(A run of rows)
* * * *

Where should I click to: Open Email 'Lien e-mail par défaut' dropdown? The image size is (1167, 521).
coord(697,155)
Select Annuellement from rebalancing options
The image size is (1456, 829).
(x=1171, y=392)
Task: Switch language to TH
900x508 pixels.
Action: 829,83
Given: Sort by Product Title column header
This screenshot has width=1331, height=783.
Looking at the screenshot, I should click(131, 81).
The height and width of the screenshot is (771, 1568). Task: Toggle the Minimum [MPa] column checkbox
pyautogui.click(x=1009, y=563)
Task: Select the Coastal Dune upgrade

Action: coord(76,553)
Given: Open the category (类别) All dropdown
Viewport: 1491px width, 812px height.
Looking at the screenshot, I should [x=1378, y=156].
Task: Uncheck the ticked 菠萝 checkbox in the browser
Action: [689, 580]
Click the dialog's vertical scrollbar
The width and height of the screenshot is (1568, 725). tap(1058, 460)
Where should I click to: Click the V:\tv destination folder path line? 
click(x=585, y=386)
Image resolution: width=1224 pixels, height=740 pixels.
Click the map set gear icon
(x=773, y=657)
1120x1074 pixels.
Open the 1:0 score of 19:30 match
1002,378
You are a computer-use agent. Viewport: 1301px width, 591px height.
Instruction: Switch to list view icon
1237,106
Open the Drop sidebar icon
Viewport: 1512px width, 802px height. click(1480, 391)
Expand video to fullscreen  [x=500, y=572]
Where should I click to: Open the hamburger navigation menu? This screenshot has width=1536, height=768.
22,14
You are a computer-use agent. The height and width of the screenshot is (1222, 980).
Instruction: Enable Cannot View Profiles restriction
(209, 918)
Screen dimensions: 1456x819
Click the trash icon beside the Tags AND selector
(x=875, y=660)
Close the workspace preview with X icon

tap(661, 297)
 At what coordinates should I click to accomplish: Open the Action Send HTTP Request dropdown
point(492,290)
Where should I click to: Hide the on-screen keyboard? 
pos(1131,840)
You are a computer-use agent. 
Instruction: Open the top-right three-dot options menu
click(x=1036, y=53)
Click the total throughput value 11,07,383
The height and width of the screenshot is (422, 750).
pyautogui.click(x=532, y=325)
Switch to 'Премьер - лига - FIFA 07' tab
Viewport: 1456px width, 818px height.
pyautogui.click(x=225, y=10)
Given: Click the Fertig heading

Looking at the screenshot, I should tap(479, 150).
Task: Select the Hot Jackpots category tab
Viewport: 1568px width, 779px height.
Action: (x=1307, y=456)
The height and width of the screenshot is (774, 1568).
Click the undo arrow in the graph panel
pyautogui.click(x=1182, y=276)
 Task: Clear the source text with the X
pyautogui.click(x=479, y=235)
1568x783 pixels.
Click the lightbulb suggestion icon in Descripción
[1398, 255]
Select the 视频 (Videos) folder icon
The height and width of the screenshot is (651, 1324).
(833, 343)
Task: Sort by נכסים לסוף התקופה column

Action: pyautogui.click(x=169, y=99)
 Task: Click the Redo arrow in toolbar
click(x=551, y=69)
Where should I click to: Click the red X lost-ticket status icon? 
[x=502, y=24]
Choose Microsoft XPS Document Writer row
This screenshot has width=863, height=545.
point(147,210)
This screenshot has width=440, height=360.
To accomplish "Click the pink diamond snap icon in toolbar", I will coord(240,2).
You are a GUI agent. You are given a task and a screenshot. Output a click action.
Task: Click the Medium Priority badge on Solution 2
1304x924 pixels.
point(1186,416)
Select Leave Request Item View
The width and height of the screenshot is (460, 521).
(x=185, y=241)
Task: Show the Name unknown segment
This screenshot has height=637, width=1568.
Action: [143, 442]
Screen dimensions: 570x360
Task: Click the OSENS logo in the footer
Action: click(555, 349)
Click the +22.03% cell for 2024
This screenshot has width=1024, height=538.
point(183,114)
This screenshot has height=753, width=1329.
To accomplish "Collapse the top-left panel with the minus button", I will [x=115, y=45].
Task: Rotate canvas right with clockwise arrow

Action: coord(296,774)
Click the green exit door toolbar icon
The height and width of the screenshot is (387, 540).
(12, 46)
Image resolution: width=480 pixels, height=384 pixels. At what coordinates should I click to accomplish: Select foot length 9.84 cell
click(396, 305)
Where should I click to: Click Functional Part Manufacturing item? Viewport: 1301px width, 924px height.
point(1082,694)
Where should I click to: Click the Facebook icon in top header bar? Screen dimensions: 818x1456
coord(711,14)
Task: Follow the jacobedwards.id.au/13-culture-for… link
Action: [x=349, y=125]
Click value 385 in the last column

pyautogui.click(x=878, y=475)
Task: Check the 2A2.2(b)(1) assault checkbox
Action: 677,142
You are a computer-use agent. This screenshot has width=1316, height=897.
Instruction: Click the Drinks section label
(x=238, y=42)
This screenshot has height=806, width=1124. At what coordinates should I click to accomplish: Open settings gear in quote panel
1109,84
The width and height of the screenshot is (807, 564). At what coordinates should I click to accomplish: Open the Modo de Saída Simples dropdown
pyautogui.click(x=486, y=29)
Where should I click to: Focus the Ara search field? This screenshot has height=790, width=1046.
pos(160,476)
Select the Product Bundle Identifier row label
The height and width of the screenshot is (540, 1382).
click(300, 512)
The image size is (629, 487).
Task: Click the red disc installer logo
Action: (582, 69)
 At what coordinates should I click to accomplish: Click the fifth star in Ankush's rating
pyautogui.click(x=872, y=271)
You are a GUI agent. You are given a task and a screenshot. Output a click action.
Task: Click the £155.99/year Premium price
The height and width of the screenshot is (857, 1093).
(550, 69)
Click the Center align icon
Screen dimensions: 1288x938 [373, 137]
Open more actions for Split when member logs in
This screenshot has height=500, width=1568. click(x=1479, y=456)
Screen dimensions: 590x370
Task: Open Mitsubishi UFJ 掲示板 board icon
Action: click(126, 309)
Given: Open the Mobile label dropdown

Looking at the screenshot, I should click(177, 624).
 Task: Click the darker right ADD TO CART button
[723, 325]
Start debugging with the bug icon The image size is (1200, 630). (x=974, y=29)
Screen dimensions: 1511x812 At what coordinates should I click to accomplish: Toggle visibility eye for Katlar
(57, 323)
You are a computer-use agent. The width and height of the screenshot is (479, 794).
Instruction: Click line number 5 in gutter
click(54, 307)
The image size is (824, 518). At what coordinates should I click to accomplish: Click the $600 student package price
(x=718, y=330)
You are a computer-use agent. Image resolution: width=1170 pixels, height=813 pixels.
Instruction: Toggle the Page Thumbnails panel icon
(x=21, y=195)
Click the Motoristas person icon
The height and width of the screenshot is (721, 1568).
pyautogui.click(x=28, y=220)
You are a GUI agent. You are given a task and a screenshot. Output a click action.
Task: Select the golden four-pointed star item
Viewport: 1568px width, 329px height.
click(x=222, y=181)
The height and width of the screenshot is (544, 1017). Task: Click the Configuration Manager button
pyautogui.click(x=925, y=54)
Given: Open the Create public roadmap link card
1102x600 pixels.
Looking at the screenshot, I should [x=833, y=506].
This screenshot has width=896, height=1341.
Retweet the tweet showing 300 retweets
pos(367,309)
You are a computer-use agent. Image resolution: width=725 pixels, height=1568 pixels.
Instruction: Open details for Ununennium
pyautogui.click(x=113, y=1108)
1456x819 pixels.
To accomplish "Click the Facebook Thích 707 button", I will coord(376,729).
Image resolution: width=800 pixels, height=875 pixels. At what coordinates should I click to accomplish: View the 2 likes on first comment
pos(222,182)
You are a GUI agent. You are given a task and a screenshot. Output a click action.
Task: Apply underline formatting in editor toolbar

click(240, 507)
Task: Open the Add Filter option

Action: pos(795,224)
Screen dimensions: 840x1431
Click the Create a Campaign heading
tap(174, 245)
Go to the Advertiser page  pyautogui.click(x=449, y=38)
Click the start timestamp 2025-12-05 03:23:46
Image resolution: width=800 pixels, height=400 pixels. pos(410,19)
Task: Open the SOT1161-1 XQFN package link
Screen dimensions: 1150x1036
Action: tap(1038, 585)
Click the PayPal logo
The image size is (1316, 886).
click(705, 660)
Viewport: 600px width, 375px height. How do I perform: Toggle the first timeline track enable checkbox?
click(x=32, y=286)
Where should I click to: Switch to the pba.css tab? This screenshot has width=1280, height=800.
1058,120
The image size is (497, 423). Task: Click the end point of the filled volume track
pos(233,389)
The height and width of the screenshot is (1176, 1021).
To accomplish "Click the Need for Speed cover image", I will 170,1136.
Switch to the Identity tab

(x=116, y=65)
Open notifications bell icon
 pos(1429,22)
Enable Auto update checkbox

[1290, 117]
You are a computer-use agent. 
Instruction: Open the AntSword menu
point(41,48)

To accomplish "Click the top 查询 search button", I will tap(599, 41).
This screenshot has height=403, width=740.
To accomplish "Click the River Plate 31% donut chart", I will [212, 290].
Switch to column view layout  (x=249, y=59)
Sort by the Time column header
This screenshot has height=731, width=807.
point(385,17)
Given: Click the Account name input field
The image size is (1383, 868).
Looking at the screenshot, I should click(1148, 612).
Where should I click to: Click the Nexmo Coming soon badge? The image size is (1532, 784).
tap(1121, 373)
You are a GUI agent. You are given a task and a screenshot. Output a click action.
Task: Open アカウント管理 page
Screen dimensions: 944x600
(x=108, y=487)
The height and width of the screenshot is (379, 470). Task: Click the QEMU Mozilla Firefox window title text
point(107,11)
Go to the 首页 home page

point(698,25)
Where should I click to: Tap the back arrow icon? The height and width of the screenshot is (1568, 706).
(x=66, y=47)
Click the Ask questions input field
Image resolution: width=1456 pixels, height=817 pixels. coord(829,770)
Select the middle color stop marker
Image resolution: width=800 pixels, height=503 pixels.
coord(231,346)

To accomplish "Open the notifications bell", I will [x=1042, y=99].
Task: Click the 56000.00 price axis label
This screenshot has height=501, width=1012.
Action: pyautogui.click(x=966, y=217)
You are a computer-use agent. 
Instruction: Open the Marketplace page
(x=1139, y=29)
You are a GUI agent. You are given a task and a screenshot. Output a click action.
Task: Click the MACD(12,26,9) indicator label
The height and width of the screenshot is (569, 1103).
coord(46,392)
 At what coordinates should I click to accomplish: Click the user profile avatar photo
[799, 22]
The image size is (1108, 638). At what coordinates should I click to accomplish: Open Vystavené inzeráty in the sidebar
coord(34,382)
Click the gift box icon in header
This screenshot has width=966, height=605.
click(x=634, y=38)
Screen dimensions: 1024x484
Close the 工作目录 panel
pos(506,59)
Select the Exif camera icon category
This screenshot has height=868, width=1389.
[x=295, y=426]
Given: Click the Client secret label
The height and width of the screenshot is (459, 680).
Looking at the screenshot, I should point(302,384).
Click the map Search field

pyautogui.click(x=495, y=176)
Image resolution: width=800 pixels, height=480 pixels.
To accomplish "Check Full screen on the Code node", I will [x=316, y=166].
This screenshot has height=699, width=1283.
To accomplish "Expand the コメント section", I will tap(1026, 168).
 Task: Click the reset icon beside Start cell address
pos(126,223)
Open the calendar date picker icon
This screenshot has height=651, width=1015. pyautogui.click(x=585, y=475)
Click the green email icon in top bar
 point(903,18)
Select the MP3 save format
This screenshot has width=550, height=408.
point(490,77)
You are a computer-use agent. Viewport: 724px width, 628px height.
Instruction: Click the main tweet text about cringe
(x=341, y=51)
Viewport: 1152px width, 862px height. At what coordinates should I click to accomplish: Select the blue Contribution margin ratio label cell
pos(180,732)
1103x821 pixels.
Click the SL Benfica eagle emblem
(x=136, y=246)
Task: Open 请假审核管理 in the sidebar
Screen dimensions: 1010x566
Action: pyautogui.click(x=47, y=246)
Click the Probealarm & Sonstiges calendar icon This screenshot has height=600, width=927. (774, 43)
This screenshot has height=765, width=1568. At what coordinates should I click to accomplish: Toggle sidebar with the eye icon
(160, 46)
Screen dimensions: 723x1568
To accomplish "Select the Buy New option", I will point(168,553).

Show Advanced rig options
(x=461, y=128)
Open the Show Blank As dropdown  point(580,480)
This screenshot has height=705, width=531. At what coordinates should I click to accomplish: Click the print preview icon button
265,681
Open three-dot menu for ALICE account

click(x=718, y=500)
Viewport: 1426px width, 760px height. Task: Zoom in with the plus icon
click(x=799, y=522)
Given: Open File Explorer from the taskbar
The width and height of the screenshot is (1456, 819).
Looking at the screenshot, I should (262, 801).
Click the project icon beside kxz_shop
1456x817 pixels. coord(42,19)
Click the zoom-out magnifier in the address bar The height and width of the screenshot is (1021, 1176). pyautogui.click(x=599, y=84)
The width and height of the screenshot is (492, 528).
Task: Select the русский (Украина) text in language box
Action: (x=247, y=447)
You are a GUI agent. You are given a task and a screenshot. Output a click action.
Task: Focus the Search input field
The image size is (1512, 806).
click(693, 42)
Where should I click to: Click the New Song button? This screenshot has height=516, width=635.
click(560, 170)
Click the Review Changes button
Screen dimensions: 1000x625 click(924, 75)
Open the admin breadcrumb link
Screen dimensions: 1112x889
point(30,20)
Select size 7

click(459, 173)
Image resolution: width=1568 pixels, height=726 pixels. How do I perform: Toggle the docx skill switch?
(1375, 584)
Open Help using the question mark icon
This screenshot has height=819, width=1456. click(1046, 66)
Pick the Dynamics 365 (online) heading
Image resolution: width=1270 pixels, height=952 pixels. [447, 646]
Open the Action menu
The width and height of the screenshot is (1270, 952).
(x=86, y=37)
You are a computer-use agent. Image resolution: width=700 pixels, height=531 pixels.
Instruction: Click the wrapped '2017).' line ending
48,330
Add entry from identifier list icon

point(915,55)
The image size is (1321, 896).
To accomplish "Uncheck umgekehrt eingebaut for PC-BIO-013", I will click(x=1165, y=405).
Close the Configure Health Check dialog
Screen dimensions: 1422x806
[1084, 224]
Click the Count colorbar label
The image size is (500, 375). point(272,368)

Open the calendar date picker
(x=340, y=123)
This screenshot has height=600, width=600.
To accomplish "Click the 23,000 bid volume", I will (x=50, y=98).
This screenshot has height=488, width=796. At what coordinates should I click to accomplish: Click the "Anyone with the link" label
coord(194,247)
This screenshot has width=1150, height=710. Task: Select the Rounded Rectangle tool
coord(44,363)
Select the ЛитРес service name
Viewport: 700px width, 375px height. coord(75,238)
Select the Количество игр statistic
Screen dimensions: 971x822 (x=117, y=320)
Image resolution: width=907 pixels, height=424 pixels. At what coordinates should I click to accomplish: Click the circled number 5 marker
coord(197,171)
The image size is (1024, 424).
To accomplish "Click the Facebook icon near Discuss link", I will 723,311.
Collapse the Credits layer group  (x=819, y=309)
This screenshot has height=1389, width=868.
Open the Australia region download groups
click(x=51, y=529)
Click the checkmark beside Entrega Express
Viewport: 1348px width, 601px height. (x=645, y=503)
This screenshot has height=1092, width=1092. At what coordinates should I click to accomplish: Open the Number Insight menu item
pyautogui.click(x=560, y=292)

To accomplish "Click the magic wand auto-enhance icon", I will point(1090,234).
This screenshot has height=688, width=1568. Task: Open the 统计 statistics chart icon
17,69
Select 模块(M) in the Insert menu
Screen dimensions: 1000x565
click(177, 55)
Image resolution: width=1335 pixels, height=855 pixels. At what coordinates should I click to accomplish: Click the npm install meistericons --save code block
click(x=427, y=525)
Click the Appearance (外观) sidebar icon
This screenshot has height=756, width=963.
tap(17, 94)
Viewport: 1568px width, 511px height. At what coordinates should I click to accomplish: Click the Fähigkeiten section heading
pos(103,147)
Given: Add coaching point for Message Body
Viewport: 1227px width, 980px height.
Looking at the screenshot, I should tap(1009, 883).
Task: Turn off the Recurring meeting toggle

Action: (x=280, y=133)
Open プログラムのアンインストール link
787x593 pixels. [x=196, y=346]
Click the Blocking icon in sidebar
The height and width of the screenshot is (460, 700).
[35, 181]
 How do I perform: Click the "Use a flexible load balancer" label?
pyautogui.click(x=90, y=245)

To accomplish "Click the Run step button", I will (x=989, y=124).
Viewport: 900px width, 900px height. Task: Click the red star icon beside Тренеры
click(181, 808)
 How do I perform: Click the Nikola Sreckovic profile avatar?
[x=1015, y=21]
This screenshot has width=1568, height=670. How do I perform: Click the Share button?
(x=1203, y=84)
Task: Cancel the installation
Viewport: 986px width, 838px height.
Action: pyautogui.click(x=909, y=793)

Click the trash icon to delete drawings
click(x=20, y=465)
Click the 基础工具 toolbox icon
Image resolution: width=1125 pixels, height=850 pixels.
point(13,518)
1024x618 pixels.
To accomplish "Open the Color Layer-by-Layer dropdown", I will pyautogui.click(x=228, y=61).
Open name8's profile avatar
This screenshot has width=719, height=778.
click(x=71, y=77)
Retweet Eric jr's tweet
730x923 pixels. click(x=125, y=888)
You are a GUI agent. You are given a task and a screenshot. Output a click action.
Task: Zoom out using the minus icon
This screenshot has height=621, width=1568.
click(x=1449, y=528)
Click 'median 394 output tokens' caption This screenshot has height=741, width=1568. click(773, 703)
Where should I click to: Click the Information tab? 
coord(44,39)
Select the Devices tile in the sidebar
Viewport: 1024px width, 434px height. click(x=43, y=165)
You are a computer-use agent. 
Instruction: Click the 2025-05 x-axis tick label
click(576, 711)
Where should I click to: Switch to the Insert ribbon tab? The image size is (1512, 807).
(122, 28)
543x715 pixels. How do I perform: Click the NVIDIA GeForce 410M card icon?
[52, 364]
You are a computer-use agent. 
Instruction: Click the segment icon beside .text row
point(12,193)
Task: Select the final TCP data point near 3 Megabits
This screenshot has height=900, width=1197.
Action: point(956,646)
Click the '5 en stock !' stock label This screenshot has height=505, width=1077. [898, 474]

* * * *

Work to be completed. Duplicate the part of the rows that opens with the line containing "The image size is (824, 518)." and closes with the line containing "pos(222,182)".

Answer to the problem.
The image size is (824, 518). At what coordinates should I click to accomplish: Click the $600 student package price
(x=718, y=330)
You are a computer-use agent. Image resolution: width=1170 pixels, height=813 pixels.
Instruction: Toggle the Page Thumbnails panel icon
(x=21, y=195)
Click the Motoristas person icon
The height and width of the screenshot is (721, 1568).
pyautogui.click(x=28, y=220)
You are a GUI agent. You are given a task and a screenshot. Output a click action.
Task: Select the golden four-pointed star item
Viewport: 1568px width, 329px height.
click(x=222, y=181)
The height and width of the screenshot is (544, 1017). Task: Click the Configuration Manager button
pyautogui.click(x=925, y=54)
Given: Open the Create public roadmap link card
1102x600 pixels.
Looking at the screenshot, I should [x=833, y=506].
This screenshot has width=896, height=1341.
Retweet the tweet showing 300 retweets
pos(367,309)
You are a computer-use agent. Image resolution: width=725 pixels, height=1568 pixels.
Instruction: Open details for Ununennium
pyautogui.click(x=113, y=1108)
1456x819 pixels.
To accomplish "Click the Facebook Thích 707 button", I will coord(376,729).
Image resolution: width=800 pixels, height=875 pixels. At what coordinates should I click to accomplish: View the 2 likes on first comment
pos(222,182)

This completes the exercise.